Sigue pareciendo un sepulturero
A Pablo Iglesias le gustan las zanjas, desenterrar huesos y también asignar cal y tumbas, siempre que pueda sacar provecho
CUANDO tuvo despacho propio y una dacha en Galapagar, Pablo Iglesias renovó su guardarropa. A su indumentaria de catedrático de cafetín añadió unas americanas oscuras –tres tallas más que la suya–, que le daban un aspecto funesto, entre funcionario de la RDA y sepulturero. Una de aquellas prendas tenía incluso una etiqueta de Zara, y eso que Inditex era para él una sucursal del demonio en el Ibex 35. «¡Huele a azufre, Amancio Ortega ha estado por aquí!», estuvo a punto de decir cuando el fundador de la mayor empresa textil de España hizo una donación al sistema de salud público. Corría 2020, el año previo a la pandemia.
El paño del que estaba hecho el entonces vicepresidente segundo y ministro de Derechos Sociales se parecía más a las casacas neomaoístas que al estilismo de ‘retailer’ que Iglesias se empeñó en llevar cuando comenzó el Gobierno de coalición con Pedro Sánchez. Le duró poco el atuendo a Iglesias.
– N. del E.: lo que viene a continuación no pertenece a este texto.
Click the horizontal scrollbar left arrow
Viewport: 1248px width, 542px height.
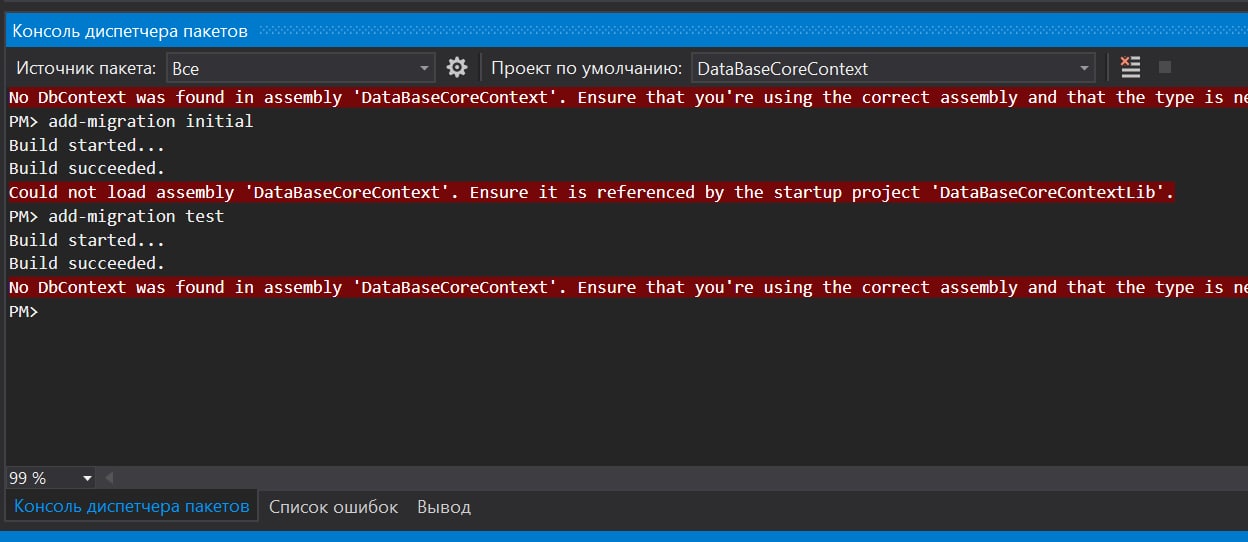click(x=109, y=478)
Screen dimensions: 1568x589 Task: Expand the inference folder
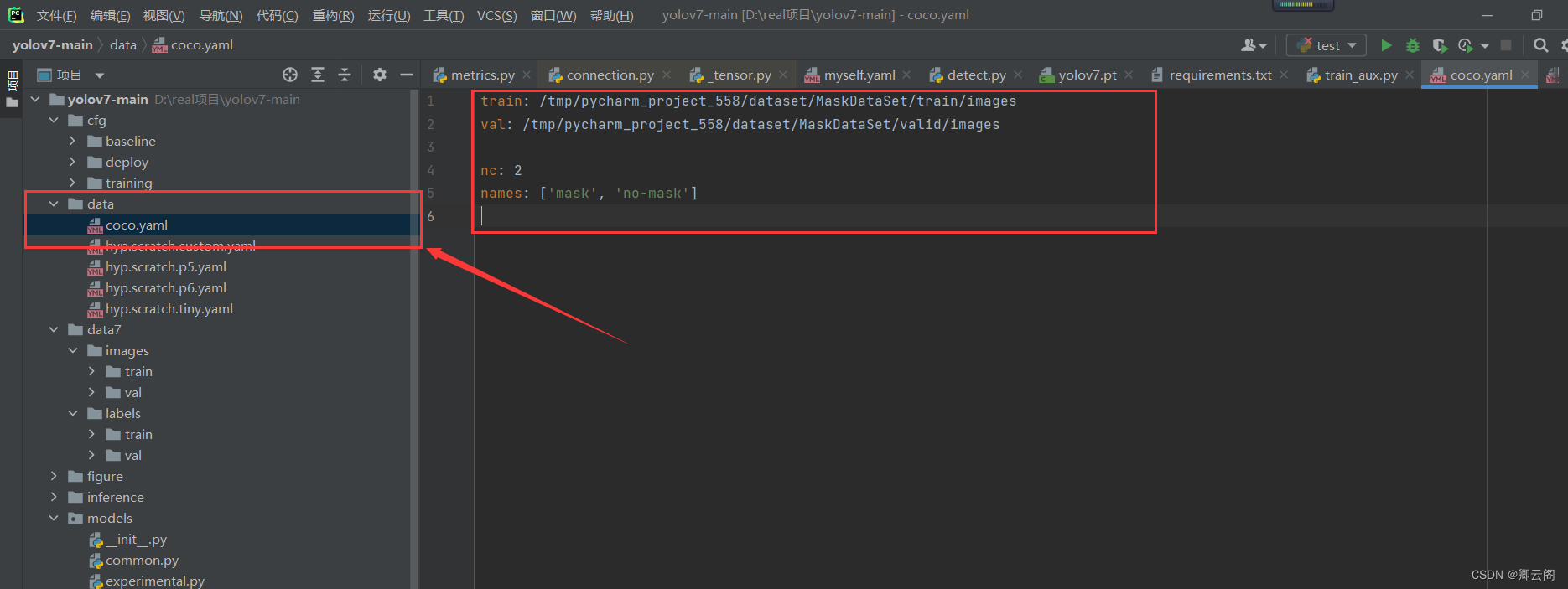click(x=54, y=498)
Más de mil muertos tras la infección ocasionada por el Covid, cuando descubrió que hasta los burócratas trabajan, Iglesias se cortó la coleta y se decidió a ejercer de emérito de Podemos, presentador vocacional de ‘podcast’ y un Noam Chomsky sin obra escrita.
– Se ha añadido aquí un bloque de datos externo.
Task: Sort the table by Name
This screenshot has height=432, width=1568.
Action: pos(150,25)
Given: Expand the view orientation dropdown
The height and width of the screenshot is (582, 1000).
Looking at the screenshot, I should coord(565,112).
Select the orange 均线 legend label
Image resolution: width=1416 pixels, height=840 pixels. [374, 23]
El cambio de empaque tuvo otros toques de efecto. A sus polos y su rasurado de última hora, incorporó un pendiente a lo ‘abertzale’. Desde entonces, ya no habla como un obispo. Se apeó del soniquete ecuménico y se enfundó la camiseta del parado. La baja audiencia de su programa de radio pirata le sorbe el seso y lo lleva de gresca en gresca, buscando camorra. Hace unos días dijo que llevaría los restos de Antonio García Ferreras, presentador de ‘Al rojo vivo’ y otrora su mentor y Ciudadano Kane, junto a la tumba de Franco ¿Sus restos? Sí, en modo necrófilo. Así lo dijo Iglesias a una periodista –alguien que hace su trabajo– cuando le preguntó si era factible un pacto entre Bildu, Esquerra y Podemos.
Enhiesto, convertido en un palomón engreído, Iglesias estalló con el sarcasmo del conferenciante, el ramalazo del que aún pide los telediarios y, si se puede, un lustrabotas en su despacho del CNI. Aunque parezca disfrazado de antisistema, Pablo Iglesias tiene el suyo muy claro: dentro de sus ideas, todo; fuera de ellas, lo que le ofrezcan. Se asaltan los cielos, la silla de Vicente Vallés o la de La Zarzuela si es preciso. Los que como él dan lecciones de periodismo a los periodistas ansían azotar a las mujeres que dicen respetar y confiscarles móviles a las profesionales de su equipo, administran la democracia con el dedo índice y someten a votación de su partido el tamaño de su casa. De primero de Calígula. Para gente como Iglesias, la noción de respeto es la contraria a la que predican. La cal, el asalto, las tumbas abiertas… En el fondo, Pablo Iglesias sigue pareciendo un sepulturero.